I've been wrapped in thought, this past week or so, wondering if I should post something here or not. Is this the right time? The right place? After all this is a very complex issue wrought with emotion. Mostly angry emotion on my part, being removed from the situation as I am. But it is my understanding that anger is the last thing wanted or needed here. Just compassion and forgiveness for something that seems so unforgivable. It certainly takes a bigger person than I will ever be.

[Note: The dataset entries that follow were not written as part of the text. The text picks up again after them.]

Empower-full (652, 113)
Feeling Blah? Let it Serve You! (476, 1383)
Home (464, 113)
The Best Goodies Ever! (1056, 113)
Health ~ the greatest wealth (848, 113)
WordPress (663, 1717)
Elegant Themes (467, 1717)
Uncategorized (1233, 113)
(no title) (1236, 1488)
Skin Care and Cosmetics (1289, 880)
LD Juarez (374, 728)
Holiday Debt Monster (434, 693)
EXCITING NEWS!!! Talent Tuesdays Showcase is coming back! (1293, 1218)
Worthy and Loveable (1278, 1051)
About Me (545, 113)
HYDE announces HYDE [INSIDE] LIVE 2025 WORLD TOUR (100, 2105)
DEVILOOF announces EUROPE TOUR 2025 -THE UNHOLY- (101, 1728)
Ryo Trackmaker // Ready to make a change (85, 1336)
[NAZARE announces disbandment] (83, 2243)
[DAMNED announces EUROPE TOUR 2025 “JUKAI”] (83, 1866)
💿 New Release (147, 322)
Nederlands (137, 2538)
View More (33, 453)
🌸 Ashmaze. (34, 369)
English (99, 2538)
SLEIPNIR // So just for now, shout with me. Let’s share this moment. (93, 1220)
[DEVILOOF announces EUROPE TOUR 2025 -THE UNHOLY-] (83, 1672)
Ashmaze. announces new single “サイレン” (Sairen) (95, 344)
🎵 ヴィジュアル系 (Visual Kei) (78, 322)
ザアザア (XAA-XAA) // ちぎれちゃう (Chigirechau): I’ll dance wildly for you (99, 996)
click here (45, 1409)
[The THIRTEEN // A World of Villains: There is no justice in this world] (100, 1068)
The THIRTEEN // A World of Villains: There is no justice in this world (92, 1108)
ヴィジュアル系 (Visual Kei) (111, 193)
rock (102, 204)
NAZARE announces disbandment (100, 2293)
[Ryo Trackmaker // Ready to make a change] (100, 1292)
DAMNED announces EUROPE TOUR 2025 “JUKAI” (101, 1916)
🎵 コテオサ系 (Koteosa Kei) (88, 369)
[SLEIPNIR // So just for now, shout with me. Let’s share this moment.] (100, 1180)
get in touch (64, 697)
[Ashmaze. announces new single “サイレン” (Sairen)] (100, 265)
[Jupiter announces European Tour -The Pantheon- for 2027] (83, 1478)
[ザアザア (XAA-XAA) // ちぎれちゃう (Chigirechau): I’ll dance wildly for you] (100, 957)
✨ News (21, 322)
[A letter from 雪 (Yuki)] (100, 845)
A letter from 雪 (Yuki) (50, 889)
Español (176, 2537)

I remember a little girl, the same age as my own, happily running through the neighborhood singing. Later on in life her beautiful voice would lead and comfort many people. She is always a girl in my mind, feisty, energetic, unafraid to speak her mind, back down, or settle for less. I remember thinking she was growing up too fast and wasn't sure I wanted my girl to spend so much time with her. She was into make up and boys long before I wanted mine to notice those things. She came by these things honestly, growing up surrounded by brothers. Her faith, family and friends were the light of her life and as I understand now, she was the light in theirs too, and many, many others. I lost track of her and her family when we moved to another town but my daughter kept up with her throughout the years.
That all ended last week, with several gunshots, in the church parking lot, by the man she chose to love, honor, and cherish all the days of her life. Didn't he make that same promise? Peace and love to you K.P., and may the Grace of all that is good and loving, and forgiving and compassionate rest with you and dwell in your little boys hearts.